Simeon Booker, ‘dean of black journalists,’ succumbs at 99

12/15/2017, 7:02 a.m.
Simeon S. Booker Jr. never lived in Richmond during his nearly 100 years on Earth. Still, at the height of ...

During his tenure, Mr. Booker covered 10 U.S. presidents, scores of members of Congress and nearly every higher education executive in Washington. He wrote about historically black colleges and universities long before they were more than back page mentions in local daily papers.

He witnessed and wrote about a plethora of historic events, including the Montgomery, Ala., bus boycott in the 1950s launched by Rosa Parks’ refusal to give up her seat, the 1963 March on Washington and the funeral of Dr. Martin Luther King Jr. in 1968. He chronicled the work of civil rights activists including Roy Wilkins, Whitney Young, A. Philip Randolph, James Farmer and Dorothy Height.

“You want to talk about icons, Simeon was a real-live, legitimate one, an unflappable journalist, an example for all of us back in the day and a lesson I wish those in today’s new media were guided by,” said Paul Delaney, a veteran New York Times reporter and editor. “He was a hard-nosed, hard-edged, take-no-prisoners type of guy.”

Dorothy Gilliam, a JET reporter in Chicago when Mr. Booker was hired, stayed in touch with him when she moved to The Washington Post as its first black female reporter. She said Mr. Booker deserved the recognition he received. She characterized him simply as “amazing.”

Mr. Booker got his start at the Baltimore Afro-American and the Cleveland Call and Post during the 1940s. He later was the first African-American hired full time at The Washington Post from 1951 to 1953 before joining Johnson Publications Inc. in Chicago, the parent company of JET and Ebony.
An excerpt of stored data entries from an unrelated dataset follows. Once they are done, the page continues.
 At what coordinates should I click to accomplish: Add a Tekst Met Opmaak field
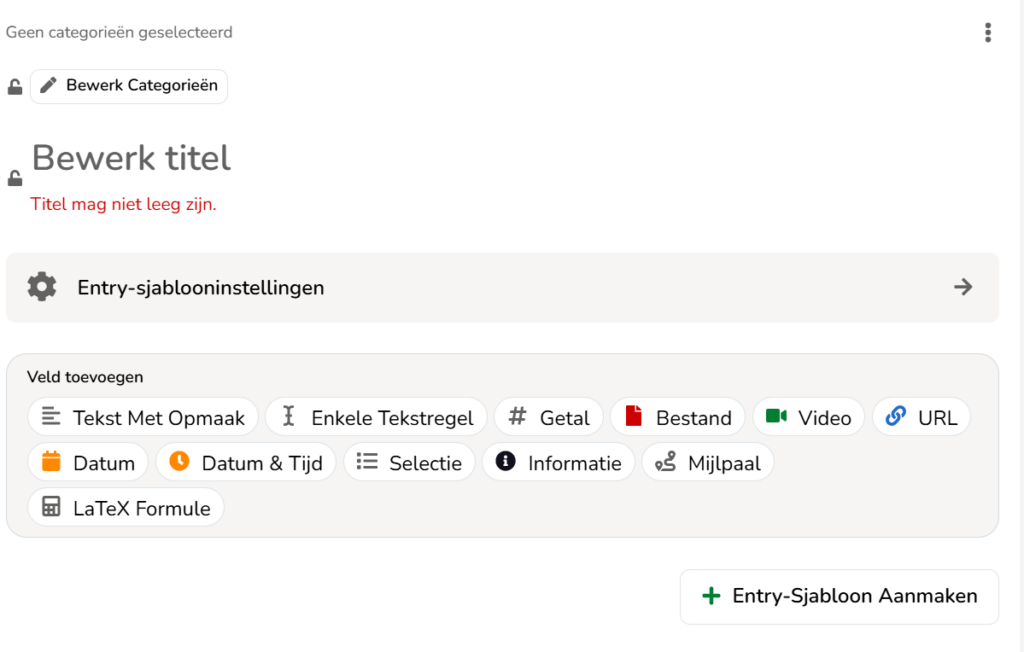[x=143, y=417]
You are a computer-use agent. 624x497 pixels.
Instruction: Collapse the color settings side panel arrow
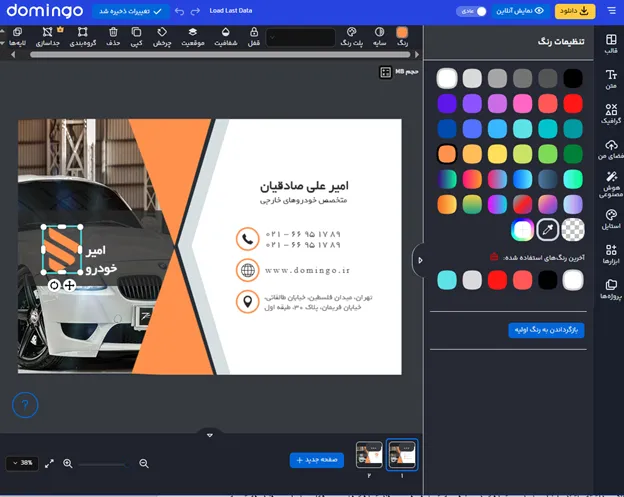tap(420, 261)
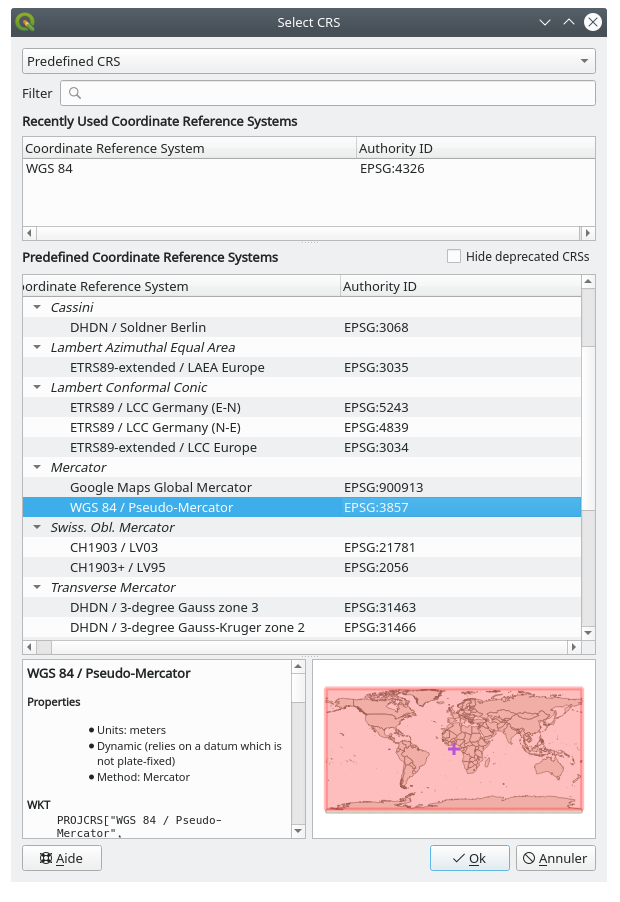Select WGS 84 in recently used list
620x902 pixels.
pyautogui.click(x=50, y=169)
DeWayne Wickham, dean of the School of Global Journalism and Communication at Morgan State University, said Mr. Booker would be remembered as one of life’s bridge builders.

“He was the bridge over which so many of us traveled to get into mainstream media,” said Mr. Wickham, a journalist who eventually became a columnist for USA Today. “Although he worked in D.C. (the nation’s capitol), he gave legitimacy to journalism wherever journalism was done.”

The author of three books, Mr. Booker won numerous awards and honors throughout his career. He was the first African-American journalist to win the National Press Club’s Fourth Estate Award, was the winner of the Newspaper Guild Award and a Wilkie Award and was a Nieman Fellow at Harvard University.

In 2013, he was inducted into the National Association of Black Journalists’ Hall of Fame, and was honored in January 2015 with the Martin Luther King Jr. Lifetime of Service Award at Virginia Union University.

As the Richmond Free Press Personality following his 2015 award from VUU, Mr. Booker was asked about his legacy. He responded: “I’m the son of a Baptist minister who always tried to report the truth and advance the cause of my people.”

Funeral arrangements were incomplete at Free Press publication deadline.

Survivors include his wife, Carol McCabe Booker; two sons, Simeon Booker III and Theodore Booker; a daughter, Theresa Booker; and several grandchildren. His son, Abdul Wali Muhammad, also known as James Booker, the former editor-in-chief of The Final Call, died in 1991.